Monitoring can result in a large amount of data. Storing such granular data is costly. Therefore an archiving mechanism is required to make sure costs are not exploding. Once archived the ingested telemetry should be removed.
-
Analysis/ Diagnosis (Monitoring Plane)
Includes standard problems like:
-
Filtering
-
Aggregation
-
Correlation
-
Reformating
-
Comparison against Key Performance Indicatorss (=KPIs). KPIs have no weight in software development unless they are paired with your business goals. You don’t need a handful of KPI metrics for your software team. All you need is the right KPI to help you improve your product or process. KPIs should be SMART (S = Specific; M = Measureable; A = Assignable; R = Realistic; T = Time Bound). Examples: Code Quality KPIs such as Maintainability index, Complexity metrics, Depth of inheritance, Class coupling, Lines of code; Testing Quality such as Test effort, Test coverage; Availability = Mean time between failures, Mean time to recovery/ repair as described here
-
-
Visualization/ Alerting (Monitoring Plane)

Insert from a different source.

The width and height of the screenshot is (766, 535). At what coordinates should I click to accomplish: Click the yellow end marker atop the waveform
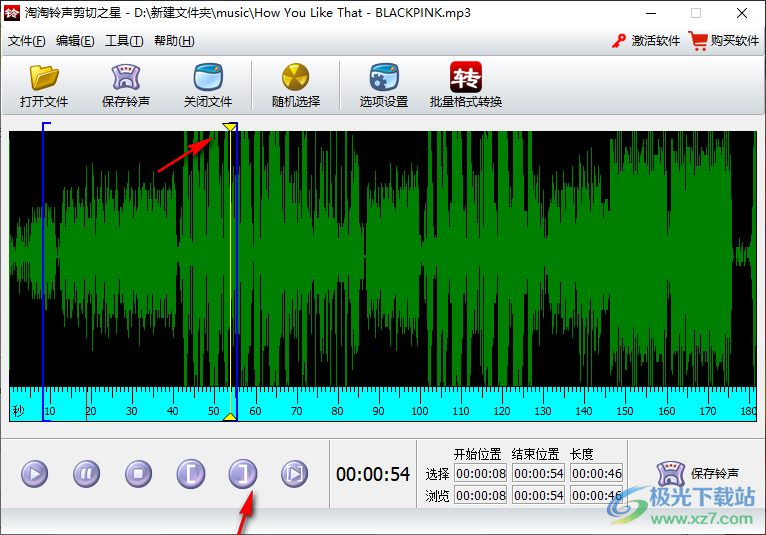tap(230, 127)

Includes standard problems like:
-
Visualization for monitoring consumer
-
Alerts: Programmatic action that free the monitoring consumer from manual intervention. It states the trigger and the action to bee executed. One challenging aspect is to minimize the number of alerts or to detect patterns behind multiple alerts. Infering a suitable thresholds can be challing especially if the threshold is not static.
-
Reports
-
Ad-hoc queries
-
Exploration
-
-
Improving Feedback Loop (Plane/ Resources)
Cases where the monitored resources operated outside their baseline should be the starting point for improvements. This might mean a better tuning of alerts and intervention or system requirements.
Integrating and compliance affect the entire pipeline. Telemetry might have to be collected from other systems to achieve a single monitoring plane. However alerts/ notications might have to be forwarded to other systems. Of course a monitoring must be compliant regarding the enterprise guidelines.
The following patterns are not dicussed here:
-
Provisioning of the monitoring plane and the monitored resourves
For solutions with a certain technology see the specific guides on platform and concrete service level.
Monitoring Platforms
Azure
Overview
This chapter lists major features/ concrete services for monitoring of the Azure platform. This architecture pattern builds on the general problem description for monitoring. The picture below summarizes major services and concepts that are discussed in detail in the next chpater.
Monitoring Pipeline
Major features per stage of the monitoring pipeline are as follows:
-
Data Sources/ Instrumention
Telemetry in Azure is split in logs and metrics. Logs contain non-structured text entries whereas metric is a value measured at a certain time. Dimensions are additional characterisitics of the measured metric.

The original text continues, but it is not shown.